Since the start of the new school year, the Moscow-appointed authorities have intensified pressure on teaching staff and head teachers to align with Russian educational standards. School governors are being threatened; some have been abducted. If head teachers are unwilling to collaborate, they are replaced by persons loyal to Russia with or without the necessary qualifications. However, as very few local teachers are willing to collaborate, volunteers are being recruited from Russia. According to the independent Russia media outlet Mediazona, more than 200 teachers from Russia have volunteered so far. Parents are also coming under pressure: there are reports of parents being threatened with deprivation of their parental rights if they refuse to register their children with a Russian-controlled school.

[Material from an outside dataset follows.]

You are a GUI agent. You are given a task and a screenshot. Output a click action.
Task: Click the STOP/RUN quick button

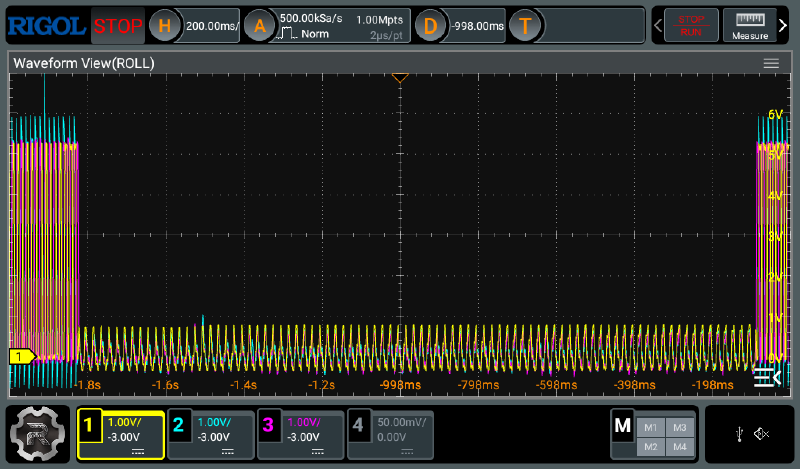click(691, 26)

Russification of the school system
Mariupol is a particularly striking example. Soon after Russia seized control of this devastated and depopulated city, the occupation authorities announced that the school year would be extended until 1 September; they also organised summer courses for the children who remained in the city in order to ‘improve their Russian language skills’. By May, the occupying forces had identified just 53 teachers who were prepared to collaborate – in a city whose population had numbered half a million before the invasion. Teachers from Mariupol who were willing to collaborate were sent to the Russian city of Rostov-on-Don for retraining; after completing the programme, they were awarded an official ‘diploma’ as teachers of Russian and Russian history. In order to make up for the shortage of teaching staff, teachers and educators were sent to Mariupol from the self-declared Donetsk People’s Republic. There are, simultaneously, numerous initiatives by teachers who were forced to flee Mariupol and wish to continue teaching according to Ukrainian standards. One is a private ‘lyceum’ set up by teachers from Mariupol’s School No. 56, which provides lessons for children regardless of their place of residence.

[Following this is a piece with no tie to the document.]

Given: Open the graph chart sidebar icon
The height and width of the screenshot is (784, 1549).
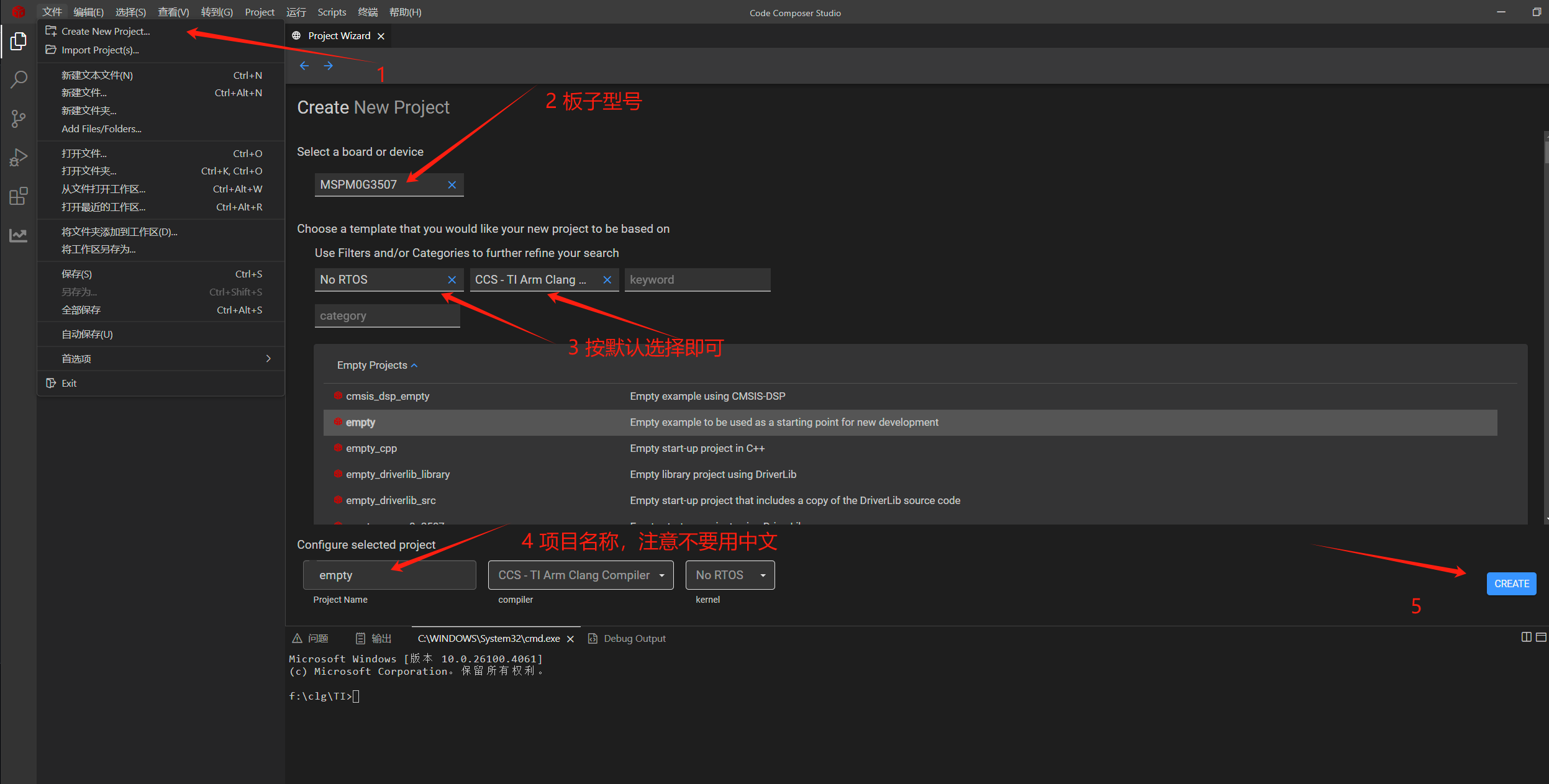Looking at the screenshot, I should pos(19,235).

Online learning is not a permanent solution, however. It depends on access to the Internet, poses problems for working parents with younger children and may well put families at risk as soon as the occupation authorities start sanctioning Ukrainian ‘underground’ schools.

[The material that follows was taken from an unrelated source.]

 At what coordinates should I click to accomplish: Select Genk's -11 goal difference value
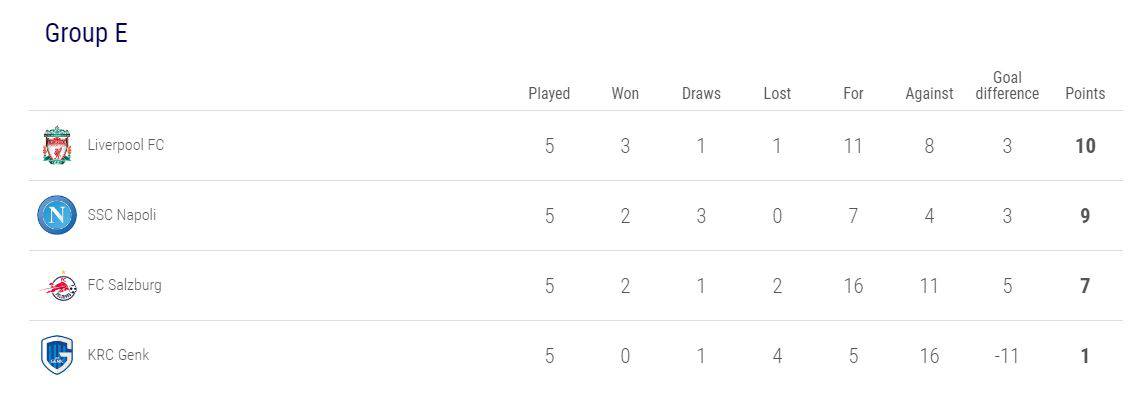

In 2017, Ukraine made a successful start on the comprehensive reform of its school system, aimed at bringing the system into line with European standards. It has made significant progress in this direction, despite the unprecedented challenges posed soon afterwards by the Covid pandemic and now the war. No matter how long the war lasts, education – and, with it, the future of Ukraine – must not become one of its victims.
Dr Tatiana Zhurzhenko is a researcher at ZOiS, where she works on the project ‘The Liberal Script in Ukraine’s Contested Border Regions’.